▶ ENTRIES SUPPLIED:
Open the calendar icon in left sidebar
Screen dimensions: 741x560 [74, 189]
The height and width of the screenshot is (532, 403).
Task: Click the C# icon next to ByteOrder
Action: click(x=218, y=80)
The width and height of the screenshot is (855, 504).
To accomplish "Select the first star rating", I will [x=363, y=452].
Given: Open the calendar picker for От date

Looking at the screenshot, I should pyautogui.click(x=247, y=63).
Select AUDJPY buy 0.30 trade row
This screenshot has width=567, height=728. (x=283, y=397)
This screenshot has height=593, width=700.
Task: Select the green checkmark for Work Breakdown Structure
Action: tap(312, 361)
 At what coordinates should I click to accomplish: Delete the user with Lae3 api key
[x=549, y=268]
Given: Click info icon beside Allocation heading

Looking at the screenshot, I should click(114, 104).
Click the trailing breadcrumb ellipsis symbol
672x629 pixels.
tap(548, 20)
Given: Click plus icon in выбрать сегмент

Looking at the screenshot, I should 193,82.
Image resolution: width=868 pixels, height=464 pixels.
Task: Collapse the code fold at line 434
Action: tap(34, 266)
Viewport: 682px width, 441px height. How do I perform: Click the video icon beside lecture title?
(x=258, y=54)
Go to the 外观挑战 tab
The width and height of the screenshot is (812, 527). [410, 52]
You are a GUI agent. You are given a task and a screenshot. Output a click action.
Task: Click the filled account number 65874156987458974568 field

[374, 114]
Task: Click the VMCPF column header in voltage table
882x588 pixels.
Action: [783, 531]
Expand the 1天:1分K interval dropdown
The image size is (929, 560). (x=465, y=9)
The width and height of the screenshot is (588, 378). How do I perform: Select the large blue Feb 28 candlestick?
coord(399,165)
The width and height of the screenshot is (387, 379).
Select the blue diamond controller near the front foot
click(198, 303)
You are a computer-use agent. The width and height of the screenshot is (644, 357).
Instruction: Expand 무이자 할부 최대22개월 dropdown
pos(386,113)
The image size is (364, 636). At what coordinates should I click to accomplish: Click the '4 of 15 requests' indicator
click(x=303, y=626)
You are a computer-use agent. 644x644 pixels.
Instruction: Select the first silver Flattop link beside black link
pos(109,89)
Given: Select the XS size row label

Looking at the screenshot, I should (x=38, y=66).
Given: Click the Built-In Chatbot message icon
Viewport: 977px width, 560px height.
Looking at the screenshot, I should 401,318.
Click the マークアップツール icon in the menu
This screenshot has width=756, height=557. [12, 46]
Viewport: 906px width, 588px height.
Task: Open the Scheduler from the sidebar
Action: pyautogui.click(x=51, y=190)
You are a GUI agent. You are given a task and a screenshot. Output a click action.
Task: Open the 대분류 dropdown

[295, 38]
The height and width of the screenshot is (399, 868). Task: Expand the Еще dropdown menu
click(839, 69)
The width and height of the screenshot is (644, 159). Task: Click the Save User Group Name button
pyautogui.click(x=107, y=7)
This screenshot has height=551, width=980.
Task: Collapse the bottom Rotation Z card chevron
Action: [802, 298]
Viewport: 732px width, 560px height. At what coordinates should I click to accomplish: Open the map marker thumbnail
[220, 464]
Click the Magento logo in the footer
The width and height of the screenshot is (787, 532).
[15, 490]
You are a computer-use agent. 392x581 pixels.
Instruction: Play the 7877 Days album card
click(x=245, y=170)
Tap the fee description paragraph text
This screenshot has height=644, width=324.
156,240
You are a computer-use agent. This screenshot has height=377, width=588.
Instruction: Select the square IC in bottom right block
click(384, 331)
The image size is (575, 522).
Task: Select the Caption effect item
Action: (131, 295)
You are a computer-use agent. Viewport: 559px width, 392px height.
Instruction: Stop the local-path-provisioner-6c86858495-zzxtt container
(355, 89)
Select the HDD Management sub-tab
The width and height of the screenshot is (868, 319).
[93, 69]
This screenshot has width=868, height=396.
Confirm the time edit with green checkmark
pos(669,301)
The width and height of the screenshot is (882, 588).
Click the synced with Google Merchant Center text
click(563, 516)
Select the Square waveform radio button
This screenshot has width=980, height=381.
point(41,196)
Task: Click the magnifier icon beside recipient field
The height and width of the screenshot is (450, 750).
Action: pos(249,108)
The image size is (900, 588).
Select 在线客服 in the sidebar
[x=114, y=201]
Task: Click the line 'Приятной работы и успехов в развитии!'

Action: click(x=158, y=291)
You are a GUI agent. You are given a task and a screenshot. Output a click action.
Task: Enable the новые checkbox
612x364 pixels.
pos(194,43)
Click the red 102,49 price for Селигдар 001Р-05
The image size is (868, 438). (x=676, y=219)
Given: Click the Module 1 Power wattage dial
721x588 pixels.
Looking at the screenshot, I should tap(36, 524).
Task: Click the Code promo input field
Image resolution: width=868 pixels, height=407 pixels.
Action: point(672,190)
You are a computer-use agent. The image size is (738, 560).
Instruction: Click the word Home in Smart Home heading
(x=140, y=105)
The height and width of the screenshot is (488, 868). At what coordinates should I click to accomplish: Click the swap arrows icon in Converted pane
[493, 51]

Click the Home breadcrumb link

▶ WRITTEN REQUEST: Find every line in the records above that contains the string "button", matching case exactly, and copy each of those lines.

▶ FINAL RESULT:
The width and height of the screenshot is (644, 159). Task: Click the Save User Group Name button
Select the Square waveform radio button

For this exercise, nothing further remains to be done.